Record list
· · · · · · ·

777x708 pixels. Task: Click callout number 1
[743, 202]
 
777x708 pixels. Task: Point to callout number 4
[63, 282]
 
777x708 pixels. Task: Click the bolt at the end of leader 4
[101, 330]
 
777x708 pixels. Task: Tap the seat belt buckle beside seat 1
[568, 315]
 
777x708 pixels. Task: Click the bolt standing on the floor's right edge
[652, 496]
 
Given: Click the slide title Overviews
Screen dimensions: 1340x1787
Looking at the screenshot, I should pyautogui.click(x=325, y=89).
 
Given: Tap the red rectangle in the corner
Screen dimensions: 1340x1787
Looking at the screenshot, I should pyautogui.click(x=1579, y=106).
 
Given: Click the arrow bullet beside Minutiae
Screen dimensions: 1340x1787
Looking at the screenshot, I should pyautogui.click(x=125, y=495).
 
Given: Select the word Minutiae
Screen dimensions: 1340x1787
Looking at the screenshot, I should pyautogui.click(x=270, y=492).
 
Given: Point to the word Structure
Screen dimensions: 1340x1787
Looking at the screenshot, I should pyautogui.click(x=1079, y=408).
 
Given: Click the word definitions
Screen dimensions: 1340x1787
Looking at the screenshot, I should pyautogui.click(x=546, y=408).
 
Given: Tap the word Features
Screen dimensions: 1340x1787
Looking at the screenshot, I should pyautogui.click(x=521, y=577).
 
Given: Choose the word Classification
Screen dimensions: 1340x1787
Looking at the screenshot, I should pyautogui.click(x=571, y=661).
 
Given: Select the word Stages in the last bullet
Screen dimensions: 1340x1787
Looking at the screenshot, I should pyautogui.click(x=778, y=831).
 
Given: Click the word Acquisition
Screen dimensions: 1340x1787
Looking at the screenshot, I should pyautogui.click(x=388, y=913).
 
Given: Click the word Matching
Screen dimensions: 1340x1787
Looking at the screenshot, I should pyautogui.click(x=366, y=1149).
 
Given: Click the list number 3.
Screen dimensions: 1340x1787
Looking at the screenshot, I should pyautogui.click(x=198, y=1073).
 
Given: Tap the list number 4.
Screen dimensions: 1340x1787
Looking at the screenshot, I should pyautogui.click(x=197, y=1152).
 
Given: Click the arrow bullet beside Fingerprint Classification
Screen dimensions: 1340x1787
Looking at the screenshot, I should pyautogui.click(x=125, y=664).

· · · · · · ·

Return all of the lines above verbatim, with every character left unchanged.

Written answer
777x708 pixels. Task: Click callout number 1
[743, 202]
 
777x708 pixels. Task: Point to callout number 4
[63, 282]
 
777x708 pixels. Task: Click the bolt at the end of leader 4
[101, 330]
 
777x708 pixels. Task: Tap the seat belt buckle beside seat 1
[568, 315]
 
777x708 pixels. Task: Click the bolt standing on the floor's right edge
[652, 496]
 
Given: Click the slide title Overviews
Screen dimensions: 1340x1787
Looking at the screenshot, I should pyautogui.click(x=325, y=89).
 
Given: Tap the red rectangle in the corner
Screen dimensions: 1340x1787
Looking at the screenshot, I should pyautogui.click(x=1579, y=106).
 
Given: Click the arrow bullet beside Minutiae
Screen dimensions: 1340x1787
Looking at the screenshot, I should pyautogui.click(x=125, y=495).
 
Given: Select the word Minutiae
Screen dimensions: 1340x1787
Looking at the screenshot, I should pyautogui.click(x=270, y=492).
 
Given: Point to the word Structure
Screen dimensions: 1340x1787
Looking at the screenshot, I should pyautogui.click(x=1079, y=408).
 
Given: Click the word definitions
Screen dimensions: 1340x1787
Looking at the screenshot, I should pyautogui.click(x=546, y=408).
 
Given: Tap the word Features
Screen dimensions: 1340x1787
Looking at the screenshot, I should pyautogui.click(x=521, y=577).
 
Given: Choose the word Classification
Screen dimensions: 1340x1787
Looking at the screenshot, I should pyautogui.click(x=571, y=661).
 
Given: Select the word Stages in the last bullet
Screen dimensions: 1340x1787
Looking at the screenshot, I should pyautogui.click(x=778, y=831).
 
Given: Click the word Acquisition
Screen dimensions: 1340x1787
Looking at the screenshot, I should pyautogui.click(x=388, y=913).
 
Given: Click the word Matching
Screen dimensions: 1340x1787
Looking at the screenshot, I should pyautogui.click(x=366, y=1149).
 
Given: Click the list number 3.
Screen dimensions: 1340x1787
Looking at the screenshot, I should pyautogui.click(x=198, y=1073).
 
Given: Tap the list number 4.
Screen dimensions: 1340x1787
Looking at the screenshot, I should pyautogui.click(x=197, y=1152).
 
Given: Click the arrow bullet beside Fingerprint Classification
Screen dimensions: 1340x1787
Looking at the screenshot, I should pyautogui.click(x=125, y=664).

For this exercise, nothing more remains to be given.